Les passionnés sont pleinement conscients que depuis 20 ans le football est en pleine transformation. Le métier d’entraîneur n’est plus le même. Comment la formation des entraîneurs pro est-elle en mesure d’accompagner cette évolution ?
Lorsque nous initions une nouvelle promotion d’entraîneurs pro notre premier propos est de dire que leur réussite passée témoigne de leur valeur mais que nous allons leur demander de parler d’eux au présent et pouvoir très vite se projeter dans le futur. Le plus important c’est de savoir où ils veulent aller. Mais pour y parvenir, il faut savoir ce que va être leur futur. Le problème c’est que nos systèmes ne font que parler du passé. Il parle des histoires qui ont eu lieu pas des enjeux et encore moins de la manière d’y faire face. Dans ce monde concurrentiel, aucune entreprise ne peut faire l’impasse sur l’anticipation et la recherche. La création du Centre de Recherche au sein de la DTN est venue répondre à cette volonté.

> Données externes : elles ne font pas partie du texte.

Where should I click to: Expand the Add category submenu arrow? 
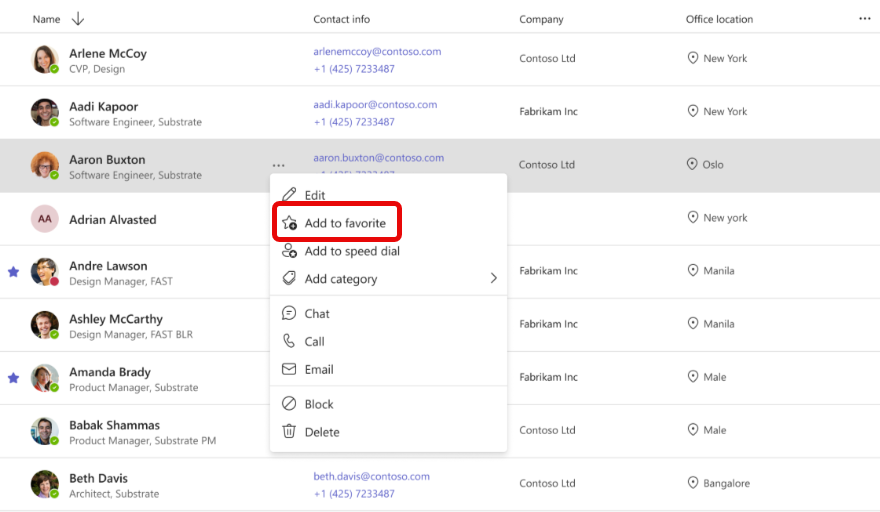[x=493, y=279]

Pour y parvenir j’ai rencontré de nombreux entraîneurs de haut niveau. Arsène Wenger m’a dit que l’on connaît à peu près tout sur l’entraînement, la préparation athlétique, mais qu’à l’inverse on ne sait pas grand-chose sur ce qui se passe entre l’épaule et le sommet du crâne. Le sujet aujourd’hui est là.

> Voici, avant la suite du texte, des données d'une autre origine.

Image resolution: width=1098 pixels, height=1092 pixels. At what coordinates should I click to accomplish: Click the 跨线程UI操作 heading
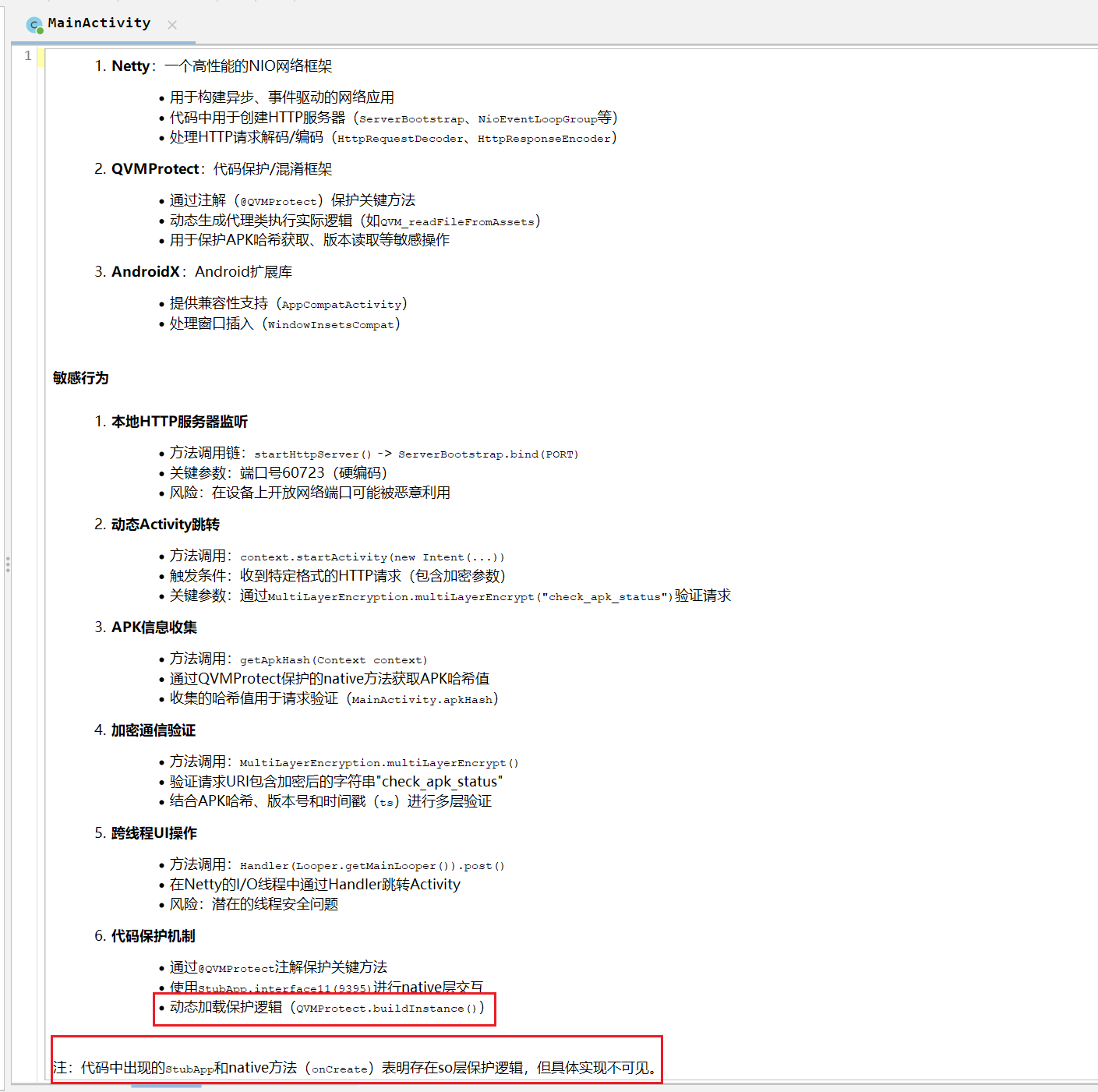154,833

Par ailleurs, j’ai eu l’occasion lors de la préparation des Jeux Olympiques de rencontrer de nombreux staffs et d’aboutir à un autre constat : on fait beaucoup pour les athlètes mais peu pour les entraîneurs. Et c’est un paradoxe puisque les études démontrent que le premier levier de la performance dépend de la dynamique du staff. Les joueurs sont importants mais si le chef d’orchestre et toute la logistique autour de l’équipe ne fonctionne pas la symphonie ne sera pas de bonne qualité. C’est pourquoi nous avons choisi d’orienter notre démarche sur la question de savoir comment maintenir et développer cette dynamique.

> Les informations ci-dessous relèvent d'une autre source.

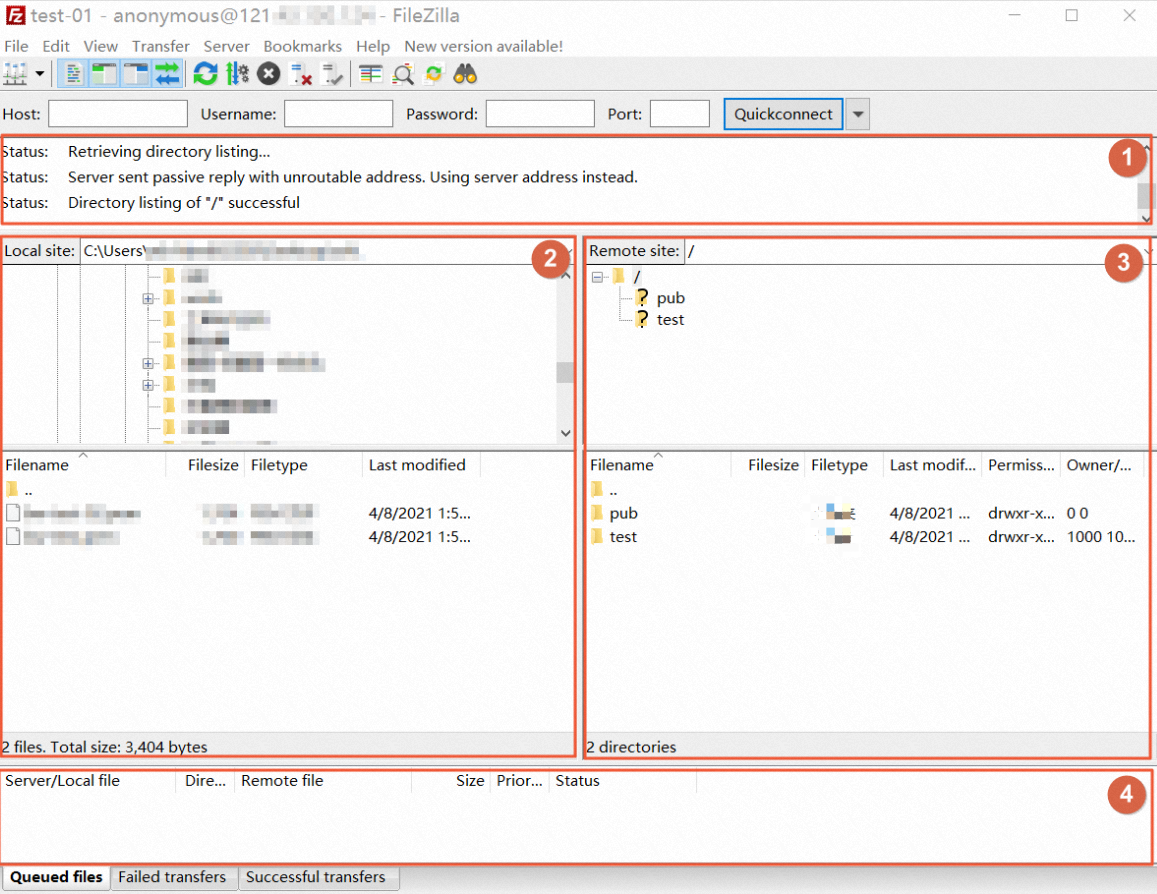Cancel the current operation
1157x894 pixels.
(268, 73)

Quels sont les axes prioritaires de recherche que vous avez retenus pour accompagner les entraîneurs pros dans le développement de leur efficience ?...
Aujourd’hui, les principaux sujets du Centre de Recherche portent sur l’optimisation de la performance du manager et sur l’utilisation des nouvelles technologies. Actuellement, dans l’approche scientifique il y a deux grands courants de pensée.
Le premier que l’on appelle trans-humaniste estime que pour faire face aux enjeux tels que celui par exemple d’aller dans l’espace l’homme est sous-équipé et qu’il doit fusionner avec les technologies. Le second courant plus humaniste considère que l’on n’a pas encore développé toutes les potentialités de l’intelligence humaine. C’est dans cette direction concernant le développement du potentiel humain que nous avons travaillé avec les entraîneurs et les managers.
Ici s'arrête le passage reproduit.